A social impact investment company is seeking to scale up its long-running homelessness property investment fund to between £500m and £1bn.
Resonance launched the Real Lettings Property Fund in 2013 with homelessness charity St Mungo’s. It helped build a £60m portfolio of around 260 move-on accommodation homes in London.
That was followed by a second, circa £100m iteration of the London-based fund and a National Homelessness Property Fund to address need in the rest of the country. Between them, these have invested more than £200m in over 800 properties for more than 2,000 people, using a lease-based model.
The properties are leased to St Mungo’s on a five-year fully repairing and insuring term, with an option to extend. The charity then lets them to people at risk of homelessness.
Resonance is now looking to target institutional investors to grow the fund to “between half a billion and a billion pounds”, according to chief investment officer Simon Chisholm.
“There’s a need that’s in the billions,” he added. “There are 80,000 families in emergency accommodation. That’s a £20bn property need. It still needs further investment [so] we are looking for the pension fund investment sector to be the next wave of investors.”
Mr Chisholm said that the early waves of investors in the fund were primarily endowed foundations “investing endowment for return but aligned with impact agenda”, as well as local authorities.
“The next wave [of investment] is an order of magnitude that is appropriate for the institutional investment market”
Explaining why pension funds and other institutions could be attracted to the fund, Mr Chisholm said: “The next wave [of investment] is an order of magnitude that is appropriate for the institutional investment market. That will be the future for that scaled model to address the problem in the long term.
“The pension industry is looking at how it can move beyond ESG and into impact investment on the part of the spectrum of capital that still delivers a commercial risk-adjusted return. This kind of initiative is indicative of that.”
Separately, the fund management company has also launched two new funds to tackle specific areas of specialist housing need. The Resonance Supported Homes Fund will focus on registered providers and charities working with people with learning disabilities and/or mental health issues; and the Women in Safe Homes Fund (WISH) will be for women’s sector organisations and others that house women experiencing homelessness or domestic violence, or leaving prison.
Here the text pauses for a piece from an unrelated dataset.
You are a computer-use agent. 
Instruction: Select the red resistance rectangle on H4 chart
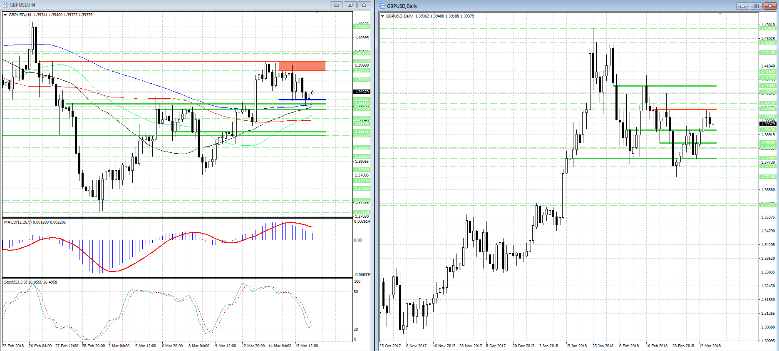coord(302,66)
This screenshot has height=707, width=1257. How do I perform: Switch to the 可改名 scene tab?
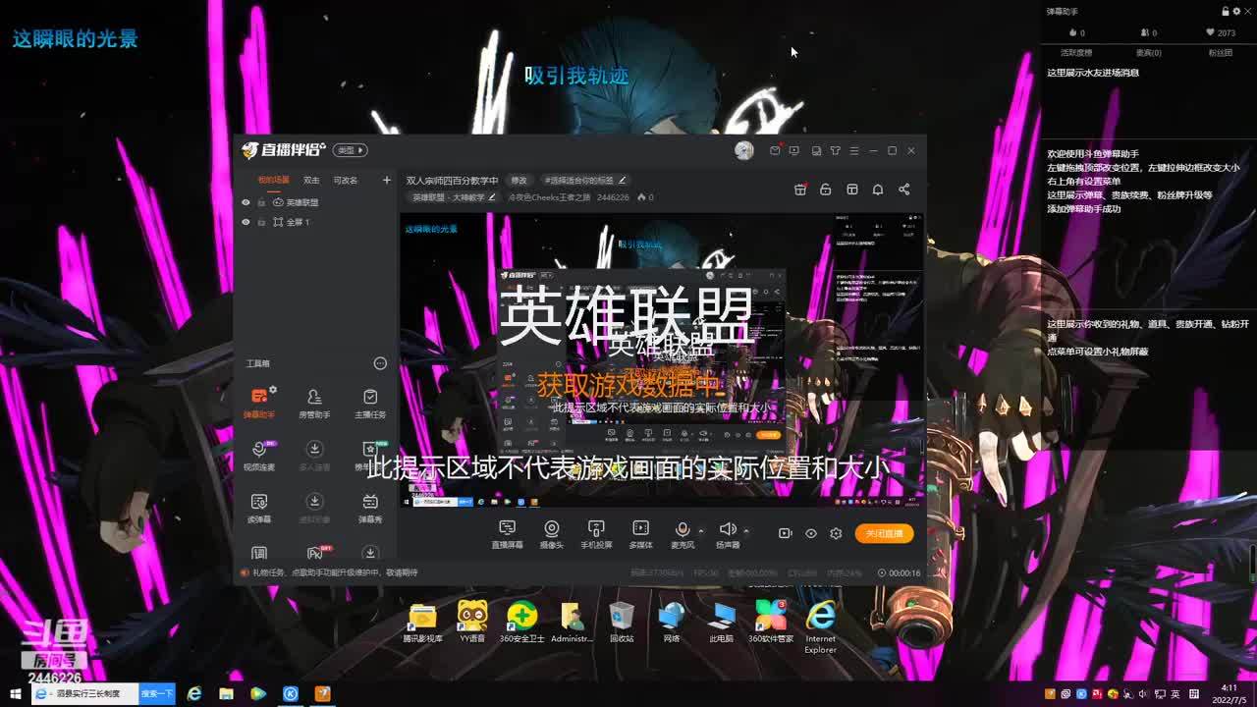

The WISH fund has been developed with Big Society Capital and will be run in partnership with private equity real estate fund Patron Capital.
“We’ve found the lease-based model to be very effective because it allows the organisation to utilise property on the right time frame, the right terms for them to deliver the model that is successful”
Each fund will launch with around £15-20m of investment, with a target first close in the spring. They will continue to raise money throughout the year, with each hoping to scale to around £100m in their first incarnation, operating on a similar model and timescale to Resonance’s move-on accommodation funds.
“There’s often a need to evidence that the model is working and scale from there,” Mr Chisholm explained.
Resonance has targeted an internal rate of return of around six per cent on an ungeared basis for the supported housing fund, and around five per cent, also ungeared, for WISH.
Both funds – along with the existing homelessness fund – will be operated on a lease-based model, similar to those employed by social housing real estate investment trusts in the specialist supported housing sector.
The leases will be longer than those used in Resonance’s homelessness funds, and would be tailored to the needs of each tenant group, Mr Chisholm said.
He added: “We’ve found the lease-based model to be very effective because it allows the organisation to utilise property on the right time frame, the right terms for them to deliver the model that is successful. It also gives investors clarity because the income is determined on the lease structure.
“The homelessness move-on model is underpinned by LHA [Local Housing Allowance]. Even in that context we’ve always structured leases that are essentially a pass-through of LHA.”